This is the fourth post in the TIMES Series, where we break down everything about Vortex TIMES. In this one, we’ll try to give you insight into how we open the TIMES dataset using Python and how to do a few interesting plots and analyses. Check out other posts in the series from the table of contents here.
Vortex data is downloadable in various formats, with .txt being the most common for time series. Each series provides wind data at different heights. You can open the file in a spreadsheet or upload it to visualize the data in different wind resource assessment software.
At Vortex, we usually use Python to open these files, leveraging many post-processing functions programmed with the pandas or xarray modules.

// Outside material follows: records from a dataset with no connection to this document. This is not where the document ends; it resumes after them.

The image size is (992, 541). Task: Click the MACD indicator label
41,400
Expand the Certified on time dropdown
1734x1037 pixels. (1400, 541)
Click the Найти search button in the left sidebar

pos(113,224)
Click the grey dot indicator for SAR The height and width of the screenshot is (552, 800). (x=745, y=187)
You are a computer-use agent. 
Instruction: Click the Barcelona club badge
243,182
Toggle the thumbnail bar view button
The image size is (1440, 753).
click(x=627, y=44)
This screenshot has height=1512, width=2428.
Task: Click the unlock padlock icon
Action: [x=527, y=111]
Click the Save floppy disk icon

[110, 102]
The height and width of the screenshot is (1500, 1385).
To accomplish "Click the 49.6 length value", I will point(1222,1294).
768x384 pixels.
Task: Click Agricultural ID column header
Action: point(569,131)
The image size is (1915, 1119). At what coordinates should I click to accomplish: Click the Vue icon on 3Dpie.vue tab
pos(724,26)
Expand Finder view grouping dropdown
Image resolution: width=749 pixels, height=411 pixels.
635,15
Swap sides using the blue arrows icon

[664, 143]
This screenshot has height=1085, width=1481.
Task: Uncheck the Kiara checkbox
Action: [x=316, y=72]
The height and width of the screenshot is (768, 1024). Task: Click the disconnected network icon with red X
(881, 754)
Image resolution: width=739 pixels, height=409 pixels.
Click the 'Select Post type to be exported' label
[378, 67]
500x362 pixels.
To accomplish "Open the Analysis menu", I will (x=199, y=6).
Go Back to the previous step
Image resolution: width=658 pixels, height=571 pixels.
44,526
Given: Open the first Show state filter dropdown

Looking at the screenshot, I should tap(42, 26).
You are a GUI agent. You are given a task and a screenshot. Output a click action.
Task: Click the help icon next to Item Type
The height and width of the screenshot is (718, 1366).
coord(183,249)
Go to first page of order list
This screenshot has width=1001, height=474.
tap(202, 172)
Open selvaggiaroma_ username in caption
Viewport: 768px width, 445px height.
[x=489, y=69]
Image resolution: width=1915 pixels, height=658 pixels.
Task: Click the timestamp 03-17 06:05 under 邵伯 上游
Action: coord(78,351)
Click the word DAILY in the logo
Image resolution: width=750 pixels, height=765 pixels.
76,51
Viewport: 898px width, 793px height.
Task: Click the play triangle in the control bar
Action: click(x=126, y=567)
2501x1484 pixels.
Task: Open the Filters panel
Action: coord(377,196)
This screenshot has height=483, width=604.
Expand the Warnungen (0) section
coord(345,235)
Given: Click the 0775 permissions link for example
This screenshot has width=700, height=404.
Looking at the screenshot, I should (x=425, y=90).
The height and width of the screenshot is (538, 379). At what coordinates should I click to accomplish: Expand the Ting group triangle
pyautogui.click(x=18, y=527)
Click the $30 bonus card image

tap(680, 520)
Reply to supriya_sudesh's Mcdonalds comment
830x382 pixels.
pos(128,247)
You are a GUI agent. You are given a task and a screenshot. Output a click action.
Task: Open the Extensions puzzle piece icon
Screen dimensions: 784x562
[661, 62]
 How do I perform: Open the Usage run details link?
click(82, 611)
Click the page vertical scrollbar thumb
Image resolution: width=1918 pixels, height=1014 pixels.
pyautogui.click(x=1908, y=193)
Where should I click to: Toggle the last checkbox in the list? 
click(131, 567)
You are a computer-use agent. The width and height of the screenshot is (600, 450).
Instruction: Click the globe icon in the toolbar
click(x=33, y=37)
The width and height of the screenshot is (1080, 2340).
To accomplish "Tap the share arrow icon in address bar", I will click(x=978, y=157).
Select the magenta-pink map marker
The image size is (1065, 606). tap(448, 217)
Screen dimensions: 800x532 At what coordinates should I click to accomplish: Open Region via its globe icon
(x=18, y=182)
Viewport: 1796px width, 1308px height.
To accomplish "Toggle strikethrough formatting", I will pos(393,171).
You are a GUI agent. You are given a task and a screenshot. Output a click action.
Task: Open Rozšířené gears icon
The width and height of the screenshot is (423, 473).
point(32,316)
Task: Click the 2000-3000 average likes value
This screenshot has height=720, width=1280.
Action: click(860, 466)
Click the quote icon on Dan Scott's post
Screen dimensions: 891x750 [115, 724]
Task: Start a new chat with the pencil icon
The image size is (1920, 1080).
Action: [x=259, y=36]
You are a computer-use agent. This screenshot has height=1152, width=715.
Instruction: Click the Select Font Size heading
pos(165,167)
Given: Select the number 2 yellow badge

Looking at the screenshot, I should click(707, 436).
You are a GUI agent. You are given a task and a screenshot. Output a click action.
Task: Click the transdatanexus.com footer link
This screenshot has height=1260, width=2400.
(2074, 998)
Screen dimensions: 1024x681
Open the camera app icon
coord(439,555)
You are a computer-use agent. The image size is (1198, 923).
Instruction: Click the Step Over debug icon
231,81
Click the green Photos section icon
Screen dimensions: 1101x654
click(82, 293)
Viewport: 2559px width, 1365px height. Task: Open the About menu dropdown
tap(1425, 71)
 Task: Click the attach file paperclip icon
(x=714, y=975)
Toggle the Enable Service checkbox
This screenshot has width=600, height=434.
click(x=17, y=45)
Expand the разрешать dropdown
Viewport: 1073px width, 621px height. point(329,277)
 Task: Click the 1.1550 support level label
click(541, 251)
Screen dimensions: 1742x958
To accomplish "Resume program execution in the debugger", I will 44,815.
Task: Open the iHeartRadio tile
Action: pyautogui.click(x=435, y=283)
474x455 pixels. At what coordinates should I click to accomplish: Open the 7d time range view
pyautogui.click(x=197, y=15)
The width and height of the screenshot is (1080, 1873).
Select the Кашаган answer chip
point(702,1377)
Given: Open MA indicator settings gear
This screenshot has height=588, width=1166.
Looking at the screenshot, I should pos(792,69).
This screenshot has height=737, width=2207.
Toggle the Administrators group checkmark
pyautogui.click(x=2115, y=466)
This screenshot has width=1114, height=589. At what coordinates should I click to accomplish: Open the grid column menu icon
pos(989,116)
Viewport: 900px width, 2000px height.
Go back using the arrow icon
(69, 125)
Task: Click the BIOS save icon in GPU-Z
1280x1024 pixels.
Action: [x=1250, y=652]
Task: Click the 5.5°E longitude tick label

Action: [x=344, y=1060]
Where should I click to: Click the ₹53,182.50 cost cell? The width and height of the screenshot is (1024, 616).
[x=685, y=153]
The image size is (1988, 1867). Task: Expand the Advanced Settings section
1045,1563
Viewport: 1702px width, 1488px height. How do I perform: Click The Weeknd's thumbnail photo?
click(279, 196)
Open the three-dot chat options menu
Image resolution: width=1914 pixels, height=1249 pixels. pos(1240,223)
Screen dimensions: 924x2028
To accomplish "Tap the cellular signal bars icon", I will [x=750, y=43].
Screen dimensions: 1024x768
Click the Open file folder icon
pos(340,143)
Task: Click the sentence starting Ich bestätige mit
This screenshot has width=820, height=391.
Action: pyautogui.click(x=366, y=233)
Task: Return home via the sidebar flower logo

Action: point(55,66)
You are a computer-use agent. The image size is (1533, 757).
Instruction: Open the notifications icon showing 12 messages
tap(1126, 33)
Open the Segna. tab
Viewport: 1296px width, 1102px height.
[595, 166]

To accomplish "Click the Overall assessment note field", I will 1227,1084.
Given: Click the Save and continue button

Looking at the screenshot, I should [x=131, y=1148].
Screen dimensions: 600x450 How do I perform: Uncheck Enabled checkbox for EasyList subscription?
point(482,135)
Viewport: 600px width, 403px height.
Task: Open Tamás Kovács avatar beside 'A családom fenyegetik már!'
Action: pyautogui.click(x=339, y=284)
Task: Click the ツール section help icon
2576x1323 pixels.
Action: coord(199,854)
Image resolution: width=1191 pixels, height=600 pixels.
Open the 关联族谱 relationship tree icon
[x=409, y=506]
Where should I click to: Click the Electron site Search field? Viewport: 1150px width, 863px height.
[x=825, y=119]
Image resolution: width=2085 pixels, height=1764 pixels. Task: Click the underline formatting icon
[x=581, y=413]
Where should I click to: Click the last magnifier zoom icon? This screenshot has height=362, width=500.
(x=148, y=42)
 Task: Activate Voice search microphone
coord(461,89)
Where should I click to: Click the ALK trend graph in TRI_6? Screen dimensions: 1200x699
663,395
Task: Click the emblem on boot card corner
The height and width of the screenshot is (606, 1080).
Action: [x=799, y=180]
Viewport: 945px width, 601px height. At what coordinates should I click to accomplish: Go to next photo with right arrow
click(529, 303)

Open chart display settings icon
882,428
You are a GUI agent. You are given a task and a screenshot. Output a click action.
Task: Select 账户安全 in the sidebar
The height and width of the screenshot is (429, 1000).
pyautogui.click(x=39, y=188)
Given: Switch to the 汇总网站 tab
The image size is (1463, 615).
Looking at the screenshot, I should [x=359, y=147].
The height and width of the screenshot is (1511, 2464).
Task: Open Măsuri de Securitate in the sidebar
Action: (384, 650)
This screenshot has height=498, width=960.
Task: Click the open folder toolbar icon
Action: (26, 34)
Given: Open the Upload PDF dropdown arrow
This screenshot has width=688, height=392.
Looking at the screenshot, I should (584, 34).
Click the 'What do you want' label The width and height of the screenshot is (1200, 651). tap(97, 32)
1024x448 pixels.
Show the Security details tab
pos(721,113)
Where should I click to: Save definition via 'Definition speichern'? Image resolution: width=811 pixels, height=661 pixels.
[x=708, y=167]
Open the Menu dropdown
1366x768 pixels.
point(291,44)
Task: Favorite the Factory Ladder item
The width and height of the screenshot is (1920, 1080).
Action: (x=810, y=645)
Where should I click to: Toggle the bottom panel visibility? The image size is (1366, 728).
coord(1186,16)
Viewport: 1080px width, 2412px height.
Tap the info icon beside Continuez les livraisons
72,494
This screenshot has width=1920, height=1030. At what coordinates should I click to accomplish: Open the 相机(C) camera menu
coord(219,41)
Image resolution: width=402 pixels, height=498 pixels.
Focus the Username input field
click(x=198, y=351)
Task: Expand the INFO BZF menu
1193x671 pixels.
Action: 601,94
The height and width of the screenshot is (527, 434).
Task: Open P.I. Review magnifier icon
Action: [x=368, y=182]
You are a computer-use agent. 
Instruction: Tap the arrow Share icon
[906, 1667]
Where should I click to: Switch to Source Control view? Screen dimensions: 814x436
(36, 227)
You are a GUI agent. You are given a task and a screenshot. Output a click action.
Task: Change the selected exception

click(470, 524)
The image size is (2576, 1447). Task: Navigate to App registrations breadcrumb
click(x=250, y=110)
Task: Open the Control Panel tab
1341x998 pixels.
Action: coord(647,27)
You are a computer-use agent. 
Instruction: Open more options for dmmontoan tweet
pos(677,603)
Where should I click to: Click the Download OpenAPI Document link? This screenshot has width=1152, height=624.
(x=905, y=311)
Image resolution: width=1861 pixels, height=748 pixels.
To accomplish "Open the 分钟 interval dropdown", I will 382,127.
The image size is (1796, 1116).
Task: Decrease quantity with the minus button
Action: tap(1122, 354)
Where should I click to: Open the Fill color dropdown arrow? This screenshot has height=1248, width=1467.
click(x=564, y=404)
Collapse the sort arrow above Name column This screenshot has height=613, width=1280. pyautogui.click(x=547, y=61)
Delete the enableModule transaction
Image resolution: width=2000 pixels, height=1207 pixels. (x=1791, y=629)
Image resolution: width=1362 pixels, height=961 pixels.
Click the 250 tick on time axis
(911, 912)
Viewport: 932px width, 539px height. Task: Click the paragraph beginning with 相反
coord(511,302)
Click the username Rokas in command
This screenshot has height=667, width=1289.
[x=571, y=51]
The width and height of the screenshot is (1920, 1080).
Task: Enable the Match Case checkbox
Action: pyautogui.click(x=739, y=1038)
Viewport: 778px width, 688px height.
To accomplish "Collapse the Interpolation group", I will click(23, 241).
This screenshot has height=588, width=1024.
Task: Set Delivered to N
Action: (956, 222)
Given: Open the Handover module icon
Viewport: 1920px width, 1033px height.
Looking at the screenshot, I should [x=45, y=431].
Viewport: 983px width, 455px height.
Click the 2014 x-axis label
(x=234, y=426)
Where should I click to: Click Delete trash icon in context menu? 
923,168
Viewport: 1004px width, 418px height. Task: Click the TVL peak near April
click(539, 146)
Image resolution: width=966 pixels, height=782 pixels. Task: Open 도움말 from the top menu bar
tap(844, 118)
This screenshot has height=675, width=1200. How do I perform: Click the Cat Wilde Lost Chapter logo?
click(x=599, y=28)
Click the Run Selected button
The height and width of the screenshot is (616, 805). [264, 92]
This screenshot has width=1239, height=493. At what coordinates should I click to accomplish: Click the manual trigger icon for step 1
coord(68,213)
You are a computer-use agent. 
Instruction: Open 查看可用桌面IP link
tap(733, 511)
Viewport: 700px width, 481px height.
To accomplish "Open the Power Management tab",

Our technical team colleagues have shared a Python notebook to guide you on how to read a .txt file from TIMES at different heights and visualize the data for one or multiple heights using interesting plots.
We hope you find it useful!
The following jupyter notebook includes examples to read a TIMES
times series into Python using pandas and xarray, and also how to join the times series for different heights to a single xarray dataset. We also include some examples of easy summaries and visualizations that can be done with the read output.
The file at 100m for the Sample TIMES run was downloaded from the Vortex interface for this exercise, at local time zone (+2 UTC). There are three lines on top that give information about the site coordinates, and the file height, timezone and request time:
Lat=-32.556797 Lon=20.691242 Hub-Height=100.0 Timezone=02.00 (file requested on 2023-12-20 14:16:13 UTC0)
VORTEX (www.vortexfdc.com) - Computed at 333m resolution based on ERA5 data
Next, the timeseries data is saved in fixed-width columns (ie, the columns are separated by one or multiple white spaces so that the columns are aligned). The first two columns give information about the date and time, and the other columns the variables of the dataset including the units (as explained in this previous post form the TIMES Blog Series).
YYYYMMDD HHMM M(m/s) D(deg) SD(m/s) T(C) De(k/m3) PRE(hPa) RiNumber RH(%) RMOL(1/m) VertM(m/s)
20100101 0200 6.81 73.3 0.54 14.4 1.01 834.3 0.37 81.1 0.0004 -0.04
20100101 0210 6.99 75.6 0.60 14.5 1.01 834.3 0.70 81.2 0.0006 -0.09
20100101 0220 6.72 69.6 0.41 14.8 1.01 834.3 0.14 82.1 0.0009 -0.07
...
We can open it in python as a pandas DataFrame using pandas.read_csv()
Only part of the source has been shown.